Cognitive behavioral therapy (CBT) can help chronic pain patients identify and change patterns of thought that contribute to the problem.

Group support can be tremendously helpful. Many leading medical institutions, including Cleveland Clinic and Boston Medical Center, are successfully using group settings for treating chronic pain. Additionally, some interventions, such as mindfulness meditation, can be done through an online community, allowing access for those who may not live near a class.

Diet and supplementation can help in multiple ways to reduce pain. First, as pain becomes chronic it is well known that areas of the brain that control taste and satiety change along with those that control mood. As a result, nutrient deficiency is common in chronic pain syndrome and can be worsened by long-term use of analgesic medications. Nutrients often in need of repletion include vitamin D, magnesium, omega-3 fatty acids, and coenzyme Q10 (CoQ10). Not infrequently, such deficiencies are overlooked.

An anti-inflammatory diet, known to improve overall health and reduce disease risk, can lessen any inflammatory component of pain and reduce the need for medication. In addition to emphasizing plant-based foods, the diet includes anti-inflammatory herbs and spices, such as turmeric (Curcuma longa) and ginger (Zingiber officinale).

If disturbed sleep is part of chronic pain syndrome, it must be corrected, not with additional medication but by identifying contributing factors (such as use of caffeine and other stimulants and noise or light in the bedroom) and paying careful attention to all aspects of sleep hygiene.

As medical cannabis has become legal, many patients report using it successfully to manage chronic pain, both on its own and in combination with opioids. The active components of this plant—cannabinoids—interact with opioid receptors and, at least in some individuals, make it possible to maintain the analgesic effect of opioid medications with lower doses and less frequent administration. Ongoing research is looking at which strains and preparations of cannabis are most effective for pain relief.

BOTTOM LINE

Chronic pain is fundamentally different from acute pain and cannot be managed successfully with medication alone. Opioid drugs have an important role in controlling pain in specific settings, but reliance on them to manage chronic pain syndrome can have devastating results, not only for patients but also for families and society at large.

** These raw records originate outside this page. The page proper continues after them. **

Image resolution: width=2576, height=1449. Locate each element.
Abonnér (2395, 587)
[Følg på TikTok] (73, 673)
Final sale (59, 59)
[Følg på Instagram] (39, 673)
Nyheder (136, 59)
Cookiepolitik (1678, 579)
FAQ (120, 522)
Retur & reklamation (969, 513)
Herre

If you or someone close to you suffers from chronic pain syndrome, it is critical to insist on an integrative treatment plan. The exact cause of the pain may not always matter as much as how that pain has affected the brain and mind-body functioning. Medication cannot address the complex psychosocial, occupational, and lifestyle dimensions of chronic pain, nor can it reverse the brain changes that underlie it.

Doctors should be supportive of this approach, as it is in line with current pain treatment guidelines. They may also help you connect with a nurse case manager, health coach, or other health care advocate who can assist you with access to non-pharmacological treatments.